Grudge-Holding Impacts Stress Levels:
• Bitterness – Loneliness – Anger – Depression – Anxiety
• Consumed with revenge and punishment
• Decreased self-esteem
• Feelings of being misunderstood
• Perpetual energy drain from the negativity and pent-up anger
• Difficult to build new relationships
• Tough to enjoy new experiences
Here’s the truth about holding a grudge – it hurts you – not the other person.
Resentment is like swallowing poison and waiting for the other person to die.
In the Gospels, Jesus spoke very often of God’s forgiveness for us and how we are to then forgive others. As Catholics, we know that Jesus and His Church teaches what is good for the human person – what will lead to freedom and happiness. Holding onto grudges is destructive to our own physical, emotional, and spiritual
well-being, but by letting go of our resentments we can be set free.
forgive – Verb for-give
: to stop feeling anger toward someone who has done wrong
: to stop blaming
The word “forgive” is a verb, it is an action. It is important to remember that forgiveness is a process – it’s not an on-off switch. You may still feel hurt and angry at first, but setting in motion this simple act of obedience to what Jesus says to do will bring you God’s immeasurable graces throughout the process.
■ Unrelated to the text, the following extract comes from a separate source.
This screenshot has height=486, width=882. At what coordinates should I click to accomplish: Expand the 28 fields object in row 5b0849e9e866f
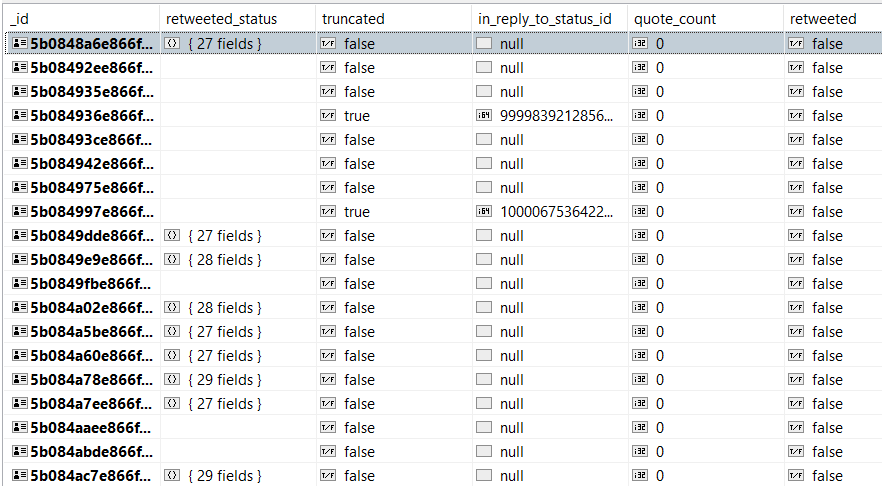click(x=224, y=260)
· Acknowledge that you hold a grudge and set an agreement with yourself that you want to begin the process of letting it go.
· Reflect upon the benefits of forgiveness for you (not the other person).
Do I want that person to have so much power in my life today? What would it feel like to not have that rock of hardness in my heart?
· Recommend this book by one of my favorite authors – Father Jacques Philippe “Interior Freedom”
· Utilizing prayer and the Sacraments is a great way to connect to a spirit of forgiveness and acceptance.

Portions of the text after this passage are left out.